Start of Task material
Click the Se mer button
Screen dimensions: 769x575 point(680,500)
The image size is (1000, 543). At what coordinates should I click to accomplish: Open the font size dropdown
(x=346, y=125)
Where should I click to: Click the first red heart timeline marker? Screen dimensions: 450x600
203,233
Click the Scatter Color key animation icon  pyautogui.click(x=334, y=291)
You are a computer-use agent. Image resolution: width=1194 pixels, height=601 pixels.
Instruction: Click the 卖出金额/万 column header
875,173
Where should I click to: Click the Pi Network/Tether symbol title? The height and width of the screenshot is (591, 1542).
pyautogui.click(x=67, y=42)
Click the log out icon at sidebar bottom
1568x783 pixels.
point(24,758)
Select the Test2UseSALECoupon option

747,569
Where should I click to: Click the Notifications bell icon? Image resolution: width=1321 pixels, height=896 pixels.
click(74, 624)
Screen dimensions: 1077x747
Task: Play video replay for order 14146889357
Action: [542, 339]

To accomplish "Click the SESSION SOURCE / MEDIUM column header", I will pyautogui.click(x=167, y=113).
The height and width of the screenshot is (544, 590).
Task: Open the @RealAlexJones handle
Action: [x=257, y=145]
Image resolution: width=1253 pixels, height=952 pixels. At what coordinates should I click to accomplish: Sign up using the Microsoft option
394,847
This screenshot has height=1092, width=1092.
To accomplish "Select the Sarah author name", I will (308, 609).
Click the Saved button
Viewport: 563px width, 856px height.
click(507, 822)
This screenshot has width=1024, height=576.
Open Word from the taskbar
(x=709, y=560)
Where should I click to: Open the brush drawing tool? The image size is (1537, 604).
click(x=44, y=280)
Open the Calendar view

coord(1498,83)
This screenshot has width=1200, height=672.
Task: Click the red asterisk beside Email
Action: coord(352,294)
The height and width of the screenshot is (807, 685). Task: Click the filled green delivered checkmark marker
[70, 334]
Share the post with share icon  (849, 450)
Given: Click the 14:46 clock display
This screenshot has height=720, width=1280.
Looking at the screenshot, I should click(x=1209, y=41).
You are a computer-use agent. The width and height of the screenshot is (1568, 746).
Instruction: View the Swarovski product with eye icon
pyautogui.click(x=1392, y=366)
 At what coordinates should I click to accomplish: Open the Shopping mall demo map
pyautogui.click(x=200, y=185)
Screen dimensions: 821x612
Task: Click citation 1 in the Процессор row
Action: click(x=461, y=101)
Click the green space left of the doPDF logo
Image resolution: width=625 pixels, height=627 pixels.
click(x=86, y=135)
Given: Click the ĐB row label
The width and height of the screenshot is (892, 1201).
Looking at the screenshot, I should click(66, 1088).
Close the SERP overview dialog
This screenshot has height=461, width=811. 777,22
End of Task material
▸ What is expected:
Please copy out each line in the entries that mentions the string "computer".

▸ Solution to the exercise:
You are a computer-use agent. Image resolution: width=1194 pixels, height=601 pixels.
You are a computer-use agent. The width and height of the screenshot is (1568, 746).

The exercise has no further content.